Current location - Education and Training Encyclopedia - Graduation thesis - Can you stand the suffocating coexistence of accusatory personality?
Can you stand the suffocating coexistence of accusatory personality?
Can you stand the suffocating coexistence of accusatory personality?

What is an accusatory personality?

Accusing personality always sees other people's mistakes, shortcomings and reasons. Every one of you is not good, TA can be keenly discovered and even expressed excitedly, which feels like discovering a gold mine.

Accusing personality can be divided into three categories: hedgehog personality, negative energy personality and broken mouth personality.

Hedgehog-type personality: likes to pick holes, but nobody likes it.

Negative energy personality: used to shirk responsibility and blame mistakes on external factors.

Broken mouth character: the mouth of a knife hurts more than a knife.

Characteristics of accusatory personality

1, accustomed to blaming others, accustomed to personal attacks.

2, used to "nitpicking", seeing nothing is pleasing to the eye, used to being against others.

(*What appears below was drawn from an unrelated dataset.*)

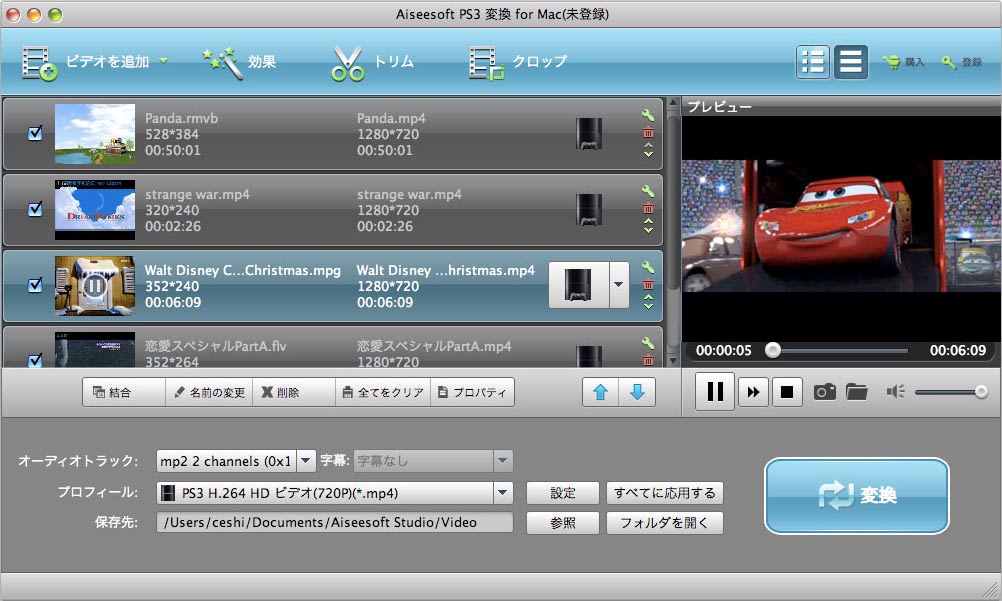Mute the preview volume speaker icon
The height and width of the screenshot is (601, 1002).
(895, 392)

Without Tao, there is no concept of kindness.

4, irritable, emotional.

5, enlarge the shortcomings, no advantages

The root of the formation of accusatory personality

1, from parents

If parents are accusatory personality, there is a high probability that children will become accusatory personality.

2, from the past life

Teenagers are traumatized by too much criticism or serious failure, and their subconscious sense of self-worth is seriously insufficient and they feel inferior. Therefore, it is a psychological defense way to improve one's sense of value by criticizing others.

3. Working environment

At work, I have benefited a lot from finding fault with others and performed well. For a long time, I have formed an accusatory personality.

What should I do in the face of accusatory personality

1, if you have an accusing partner or parent and you don't want to leave them and want to improve your relationship, you can do this:

(1) Learn to distinguish. This is t? Saying that you are wrong is not really wrong. What TA said does not mean that it is like this.

(2) There is no need to argue. Tell ta that you are great, you are smart, you speak well, approve ta, and then stop arguing.

If you are an accusatory person and don't want to blame others, you can try to do so.

(1) Cognitive adjustment. Realizing the seriousness of the problem, the harm it has brought to TAs, and the courage to admit mistakes are more worthy of being loved.

(2) Subconscious adjustment Don't be overly immersed in inferiority and fear to enhance self-confidence and softness, and you will be treated well.

(3) You can try to face all this and take the initiative to say: I was wrong, that is the beginning of maturity.